Reading alarm in my face, she laughed, brushing back tears with the heel of her palm. “Don’t worry. You’re safe. You believe that, don’t you? You know I am your friend.”
I looked up into her wistful eyes, her eyes of immense candor. “Yes,” I said. “I know it. But I don’t know why.”
“That’s what I’ve come to tell you,” she said. “The reason I am your friend. The reason I won’t betray you, even though I know you’re running away. The reason for everything.” She gazed at me with a frightened smile, and swallowed. “It’s strange—now I’m here, I don’t know how to begin.”
But she did. She did know how to begin. She took a deep breath and looked down at her fingers clenched together on her dark wool dress. Then she raised her head and met my eyes. She leaned toward me like a sister, while the rain closed the Isle behind its resonant palisades.
She told me of the village of Kebreis, the village of Flint, with its roofs of broken slate and latticed windows. A village of cold water and hard rock wedged among the hills of the west, the Fiaduoron, the Dark Mountains. Kebreis: hunched in a fiercely beautiful landscape of clear streams and brilliant skies and the snow-bright pinnacles of the mountains, a landscape whose glitter hurts the eye, whose cold air stings the lungs, its people withdrawn and silent, craving isolation. Many of the men had once worked in the mines. These had tattoos under their eyes where, as they lounged in the café, one might read “Thief” or “Pirate.” Among them there was one man who was marked with the blue word “Poacher”—for he had been caught hunting boar in the Kelevain, the Telkan’s wood.
He spent six years in the mines, and when his sentence was over he came down from the mountains into the solitude of Kebreis.

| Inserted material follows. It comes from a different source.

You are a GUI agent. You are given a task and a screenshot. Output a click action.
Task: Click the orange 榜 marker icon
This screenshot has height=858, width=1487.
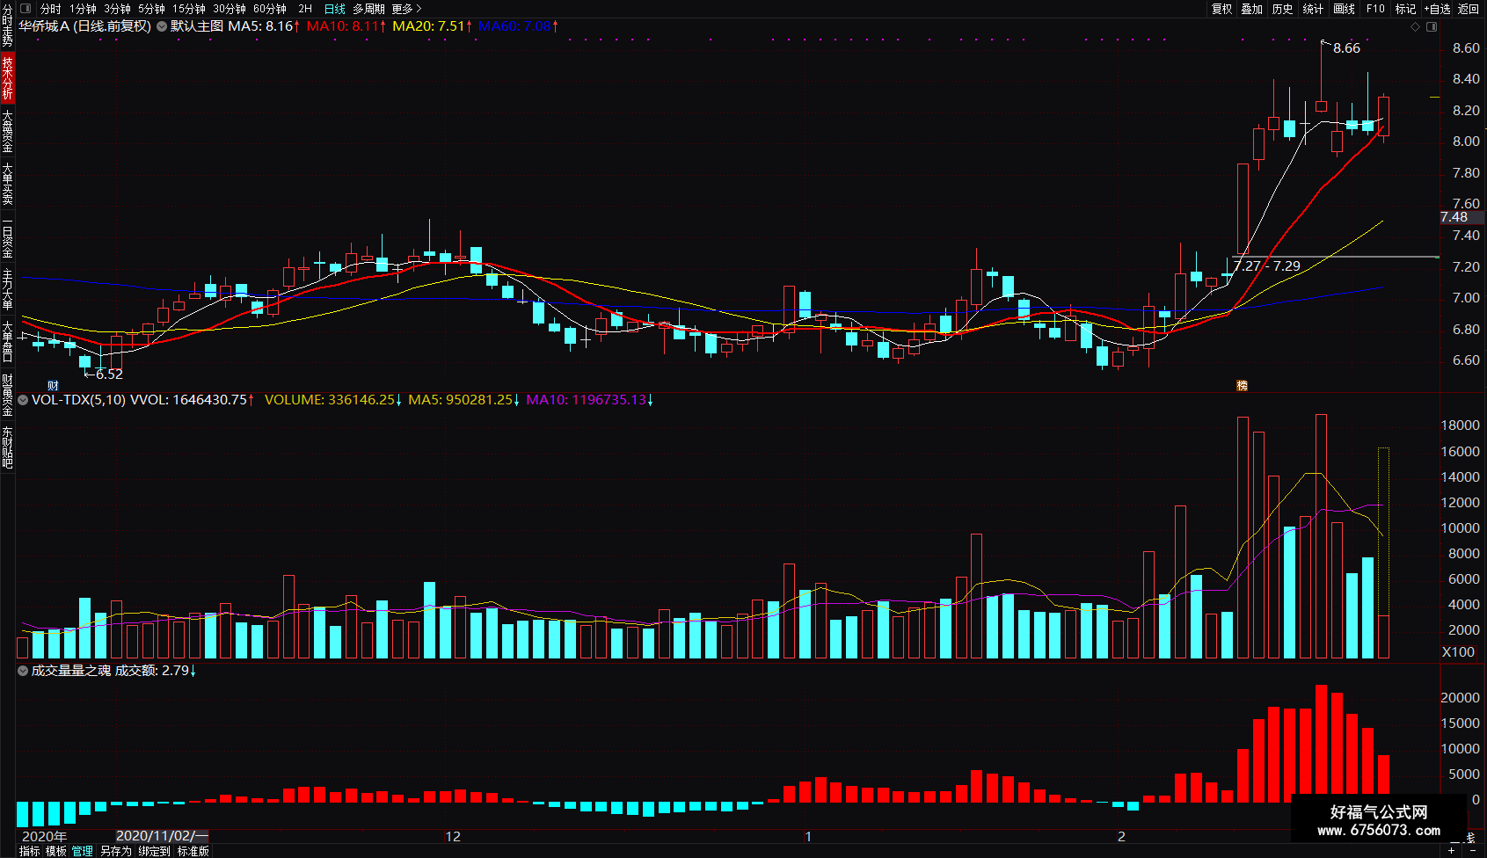(1243, 386)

Like many of the men there he discovered he could live most peacefully in the hills, where his tattoo brought him not calumny but respect. So he settled there and smoked with the others in the little café, drinking sour red wine in the patch of dust under the awning, and he married the schoolteacher’s only daughter against her father’s will and took her to live in his one-roomed house among the peaks.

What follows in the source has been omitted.